Instructions to follow
Give back, word for word, the line that contains "Viewport: 1193px width, 722px height." and every line that follows it in the data below.

· · · · ·

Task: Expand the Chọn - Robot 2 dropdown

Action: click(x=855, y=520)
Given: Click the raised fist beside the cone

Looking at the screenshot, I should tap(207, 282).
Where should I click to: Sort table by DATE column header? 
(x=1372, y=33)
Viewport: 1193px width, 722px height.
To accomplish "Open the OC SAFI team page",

· · · · ·

Answer box
Viewport: 1193px width, 722px height.
To accomplish "Open the OC SAFI team page",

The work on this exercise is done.